CM: Throughout Some Kind of Fairy Tale, characters refer to the beings Tara claims to have lived with as fairies, but she says they would reject that name. Although they’re very different to the Tooth Fairy, there’s a similar sense that these beings have immense knowledge but also brutality in them. In childhood, most people are subjected to a deluge of flower fairies and sanitised and Disneyfied fairy tales. When did you first become aware of the darker side of fairy tales?
GJ: I have a very old book in which the illustrations are scary. I had it as a child – still have it. It sat utterly at odds with other illustrations. Then much later I began to read people like Jung and Bettelheim et al and it occurred to me that when the shadow steps out, not only is it sometimes not sweet, but sometimes it stays out. The djinn that doesn’t want to go back in the bottle is a much better way of apprehending this than with the sanitised Victorian flower fairy. It led me to speculate how they would feel about being portrayed in this way. But there are other antecedents. Puck in A Midsummer Night’s Dream is not being compassionate but vicious when he/she says “Shall we their fond pageant see?/Lord, what fools these mortals be!” When you read J M Barrie (as opposed to watching a pantomime or a Disney version), Tinkerbell is a spiteful little creature and Peter Pan was initially conceived as the antagonist, which is why he is  menacing in the early sequences; Barrie said he changed his mind half way through and introduced Hook as the new antagonist. So the real, dangerous nature of these beings is in evidence in literature but it has been obscured by the Victorian lace-wings and the acorn-cup.

__MATERIAL__.

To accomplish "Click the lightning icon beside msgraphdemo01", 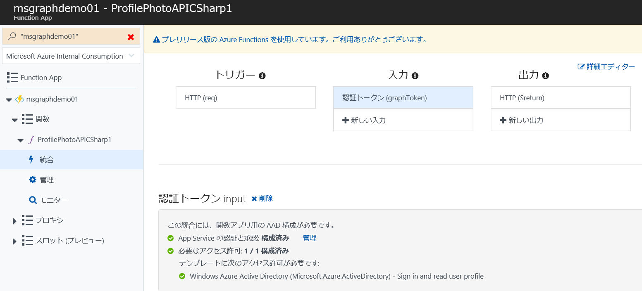I will tap(20, 99).
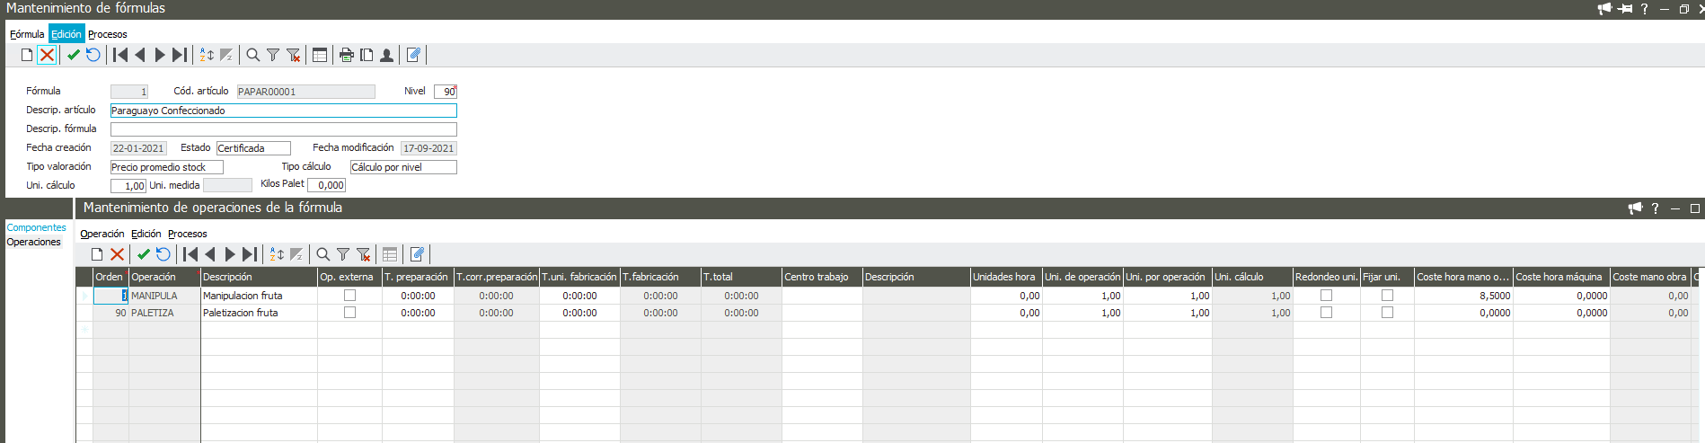The height and width of the screenshot is (443, 1705).
Task: Switch to Componentes in side panel
Action: (37, 227)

__WRITTEN PROBLEM__.
In the interview excerpt about fairy tales, whom did Barrie introduce as the new antagonist after changing his mind halfway through?

__WRITTEN ANSWER__.
Hook